Dataset excerpts:
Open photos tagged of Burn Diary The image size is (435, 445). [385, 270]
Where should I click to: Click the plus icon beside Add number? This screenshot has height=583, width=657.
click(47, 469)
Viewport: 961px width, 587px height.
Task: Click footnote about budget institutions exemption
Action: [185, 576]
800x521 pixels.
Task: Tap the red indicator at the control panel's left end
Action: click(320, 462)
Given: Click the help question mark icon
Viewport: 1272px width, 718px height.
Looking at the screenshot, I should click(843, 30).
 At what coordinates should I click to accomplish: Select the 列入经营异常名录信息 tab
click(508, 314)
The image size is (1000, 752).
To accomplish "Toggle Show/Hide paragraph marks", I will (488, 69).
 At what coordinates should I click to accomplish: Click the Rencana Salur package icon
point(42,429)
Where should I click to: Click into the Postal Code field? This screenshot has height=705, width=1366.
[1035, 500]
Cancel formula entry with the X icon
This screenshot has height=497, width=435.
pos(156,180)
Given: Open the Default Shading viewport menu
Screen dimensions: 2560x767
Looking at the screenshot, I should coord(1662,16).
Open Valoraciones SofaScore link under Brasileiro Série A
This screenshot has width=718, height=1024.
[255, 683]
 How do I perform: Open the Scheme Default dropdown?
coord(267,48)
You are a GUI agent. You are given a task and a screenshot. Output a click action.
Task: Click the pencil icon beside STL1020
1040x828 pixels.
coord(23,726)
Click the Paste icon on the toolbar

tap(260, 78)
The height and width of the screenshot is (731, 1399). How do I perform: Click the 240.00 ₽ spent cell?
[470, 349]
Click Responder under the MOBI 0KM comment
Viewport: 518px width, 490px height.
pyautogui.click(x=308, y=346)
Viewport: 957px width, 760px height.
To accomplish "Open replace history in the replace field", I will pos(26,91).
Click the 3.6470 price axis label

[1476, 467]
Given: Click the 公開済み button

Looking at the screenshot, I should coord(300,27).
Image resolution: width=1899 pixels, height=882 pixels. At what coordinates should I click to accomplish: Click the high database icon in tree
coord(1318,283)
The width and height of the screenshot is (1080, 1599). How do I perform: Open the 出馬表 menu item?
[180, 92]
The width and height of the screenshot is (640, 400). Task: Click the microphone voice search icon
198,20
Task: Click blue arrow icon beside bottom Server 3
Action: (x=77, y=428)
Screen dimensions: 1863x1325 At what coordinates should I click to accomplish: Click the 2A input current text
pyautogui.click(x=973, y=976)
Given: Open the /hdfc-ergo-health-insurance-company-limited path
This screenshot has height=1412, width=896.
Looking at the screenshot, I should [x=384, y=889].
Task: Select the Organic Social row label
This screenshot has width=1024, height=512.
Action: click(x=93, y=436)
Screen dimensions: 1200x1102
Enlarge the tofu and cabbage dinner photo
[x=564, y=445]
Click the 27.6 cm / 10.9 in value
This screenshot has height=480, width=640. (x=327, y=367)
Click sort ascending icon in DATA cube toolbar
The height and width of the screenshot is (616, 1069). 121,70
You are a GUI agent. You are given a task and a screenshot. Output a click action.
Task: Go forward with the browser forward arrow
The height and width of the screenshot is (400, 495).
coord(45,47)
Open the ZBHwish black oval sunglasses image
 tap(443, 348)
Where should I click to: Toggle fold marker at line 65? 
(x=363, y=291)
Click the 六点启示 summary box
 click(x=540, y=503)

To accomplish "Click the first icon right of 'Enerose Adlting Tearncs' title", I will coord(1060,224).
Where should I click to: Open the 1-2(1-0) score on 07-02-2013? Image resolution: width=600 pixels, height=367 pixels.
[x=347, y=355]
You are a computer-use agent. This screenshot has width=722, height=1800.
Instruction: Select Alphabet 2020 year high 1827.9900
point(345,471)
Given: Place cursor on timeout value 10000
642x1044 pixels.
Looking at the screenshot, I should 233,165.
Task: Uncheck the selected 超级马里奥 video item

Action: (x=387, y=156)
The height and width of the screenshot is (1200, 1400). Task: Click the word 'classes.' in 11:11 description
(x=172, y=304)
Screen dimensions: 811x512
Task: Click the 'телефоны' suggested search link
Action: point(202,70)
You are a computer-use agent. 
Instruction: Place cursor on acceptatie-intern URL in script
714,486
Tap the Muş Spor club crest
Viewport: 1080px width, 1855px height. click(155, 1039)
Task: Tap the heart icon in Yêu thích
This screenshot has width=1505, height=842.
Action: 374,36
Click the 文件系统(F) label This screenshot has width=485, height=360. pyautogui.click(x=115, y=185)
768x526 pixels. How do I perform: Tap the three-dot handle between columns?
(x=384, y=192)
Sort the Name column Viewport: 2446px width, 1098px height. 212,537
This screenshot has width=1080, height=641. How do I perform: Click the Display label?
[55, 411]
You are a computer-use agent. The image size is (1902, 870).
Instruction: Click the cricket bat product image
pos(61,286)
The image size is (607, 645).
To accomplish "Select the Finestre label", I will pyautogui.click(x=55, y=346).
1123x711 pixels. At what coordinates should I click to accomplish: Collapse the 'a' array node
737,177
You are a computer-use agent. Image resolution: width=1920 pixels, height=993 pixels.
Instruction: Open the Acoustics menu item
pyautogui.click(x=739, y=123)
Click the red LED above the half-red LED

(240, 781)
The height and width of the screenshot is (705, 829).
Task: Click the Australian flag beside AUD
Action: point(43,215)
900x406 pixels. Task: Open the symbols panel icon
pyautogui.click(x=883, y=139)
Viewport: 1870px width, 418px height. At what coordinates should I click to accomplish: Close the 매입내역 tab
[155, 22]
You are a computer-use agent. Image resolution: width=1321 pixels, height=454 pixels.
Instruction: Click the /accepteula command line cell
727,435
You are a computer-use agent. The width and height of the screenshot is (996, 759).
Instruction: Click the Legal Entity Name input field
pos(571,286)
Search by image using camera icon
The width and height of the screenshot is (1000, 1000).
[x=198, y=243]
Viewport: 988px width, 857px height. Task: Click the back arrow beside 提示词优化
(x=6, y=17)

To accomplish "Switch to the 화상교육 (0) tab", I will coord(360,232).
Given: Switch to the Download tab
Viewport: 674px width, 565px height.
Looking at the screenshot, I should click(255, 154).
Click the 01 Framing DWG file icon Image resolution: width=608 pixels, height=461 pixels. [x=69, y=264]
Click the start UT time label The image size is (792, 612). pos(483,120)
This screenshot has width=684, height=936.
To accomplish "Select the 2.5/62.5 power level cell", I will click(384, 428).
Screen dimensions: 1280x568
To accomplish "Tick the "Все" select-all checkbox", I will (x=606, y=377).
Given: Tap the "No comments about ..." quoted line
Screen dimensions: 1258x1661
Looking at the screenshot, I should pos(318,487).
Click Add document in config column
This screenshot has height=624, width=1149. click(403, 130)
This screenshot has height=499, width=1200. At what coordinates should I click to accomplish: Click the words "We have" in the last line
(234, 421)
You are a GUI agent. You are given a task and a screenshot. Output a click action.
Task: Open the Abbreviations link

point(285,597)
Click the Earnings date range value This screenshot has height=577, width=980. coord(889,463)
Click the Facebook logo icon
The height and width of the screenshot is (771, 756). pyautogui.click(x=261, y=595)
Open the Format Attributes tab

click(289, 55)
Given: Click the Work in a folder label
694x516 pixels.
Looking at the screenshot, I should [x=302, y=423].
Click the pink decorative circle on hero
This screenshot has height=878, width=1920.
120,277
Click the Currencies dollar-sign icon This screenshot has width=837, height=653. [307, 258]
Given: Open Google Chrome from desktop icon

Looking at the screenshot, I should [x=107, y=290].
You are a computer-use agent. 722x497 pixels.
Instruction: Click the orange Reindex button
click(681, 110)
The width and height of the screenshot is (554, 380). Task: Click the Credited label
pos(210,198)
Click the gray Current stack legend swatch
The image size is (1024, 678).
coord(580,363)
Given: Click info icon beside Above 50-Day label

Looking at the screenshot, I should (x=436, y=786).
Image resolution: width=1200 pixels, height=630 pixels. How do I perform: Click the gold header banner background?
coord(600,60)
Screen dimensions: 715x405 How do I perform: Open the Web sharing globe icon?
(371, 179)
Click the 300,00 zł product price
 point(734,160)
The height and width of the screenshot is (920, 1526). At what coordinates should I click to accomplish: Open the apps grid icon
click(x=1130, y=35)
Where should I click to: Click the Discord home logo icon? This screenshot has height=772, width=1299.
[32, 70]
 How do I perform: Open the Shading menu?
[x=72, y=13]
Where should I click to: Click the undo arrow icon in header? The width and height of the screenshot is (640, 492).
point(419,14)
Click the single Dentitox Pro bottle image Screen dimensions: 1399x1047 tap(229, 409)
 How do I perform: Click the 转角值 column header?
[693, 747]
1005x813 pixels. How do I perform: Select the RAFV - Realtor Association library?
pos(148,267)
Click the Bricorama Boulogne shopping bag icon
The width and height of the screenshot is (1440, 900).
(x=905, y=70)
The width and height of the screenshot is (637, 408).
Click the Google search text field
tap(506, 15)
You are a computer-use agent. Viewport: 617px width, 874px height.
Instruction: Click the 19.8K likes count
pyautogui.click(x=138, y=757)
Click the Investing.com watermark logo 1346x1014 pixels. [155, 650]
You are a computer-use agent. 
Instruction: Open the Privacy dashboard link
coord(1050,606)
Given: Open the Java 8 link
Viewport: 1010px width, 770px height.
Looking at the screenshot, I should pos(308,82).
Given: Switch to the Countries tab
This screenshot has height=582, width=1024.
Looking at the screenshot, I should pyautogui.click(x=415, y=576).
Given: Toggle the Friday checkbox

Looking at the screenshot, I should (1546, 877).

Directions for this task> Using the entries above, return exactly the lines from the line with "Viewport: 1870px width, 418px" to the line with "Given: Click the Work in a folder label", counting both of those lines.

Response for this exercise>
Viewport: 1870px width, 418px height. At what coordinates should I click to accomplish: Close the 매입내역 tab
[155, 22]
You are a computer-use agent. Image resolution: width=1321 pixels, height=454 pixels.
Instruction: Click the /accepteula command line cell
727,435
You are a computer-use agent. The width and height of the screenshot is (996, 759).
Instruction: Click the Legal Entity Name input field
pos(571,286)
Search by image using camera icon
The width and height of the screenshot is (1000, 1000).
[x=198, y=243]
Viewport: 988px width, 857px height. Task: Click the back arrow beside 提示词优化
(x=6, y=17)

To accomplish "Switch to the 화상교육 (0) tab", I will coord(360,232).
Given: Switch to the Download tab
Viewport: 674px width, 565px height.
Looking at the screenshot, I should click(255, 154).
Click the 01 Framing DWG file icon Image resolution: width=608 pixels, height=461 pixels. [x=69, y=264]
Click the start UT time label The image size is (792, 612). pos(483,120)
This screenshot has width=684, height=936.
To accomplish "Select the 2.5/62.5 power level cell", I will click(384, 428).
Screen dimensions: 1280x568
To accomplish "Tick the "Все" select-all checkbox", I will (x=606, y=377).
Given: Tap the "No comments about ..." quoted line
Screen dimensions: 1258x1661
Looking at the screenshot, I should pos(318,487).
Click Add document in config column
This screenshot has height=624, width=1149. click(403, 130)
This screenshot has height=499, width=1200. At what coordinates should I click to accomplish: Click the words "We have" in the last line
(234, 421)
You are a GUI agent. You are given a task and a screenshot. Output a click action.
Task: Open the Abbreviations link

point(285,597)
Click the Earnings date range value This screenshot has height=577, width=980. coord(889,463)
Click the Facebook logo icon
The height and width of the screenshot is (771, 756). pyautogui.click(x=261, y=595)
Open the Format Attributes tab

click(289, 55)
Given: Click the Work in a folder label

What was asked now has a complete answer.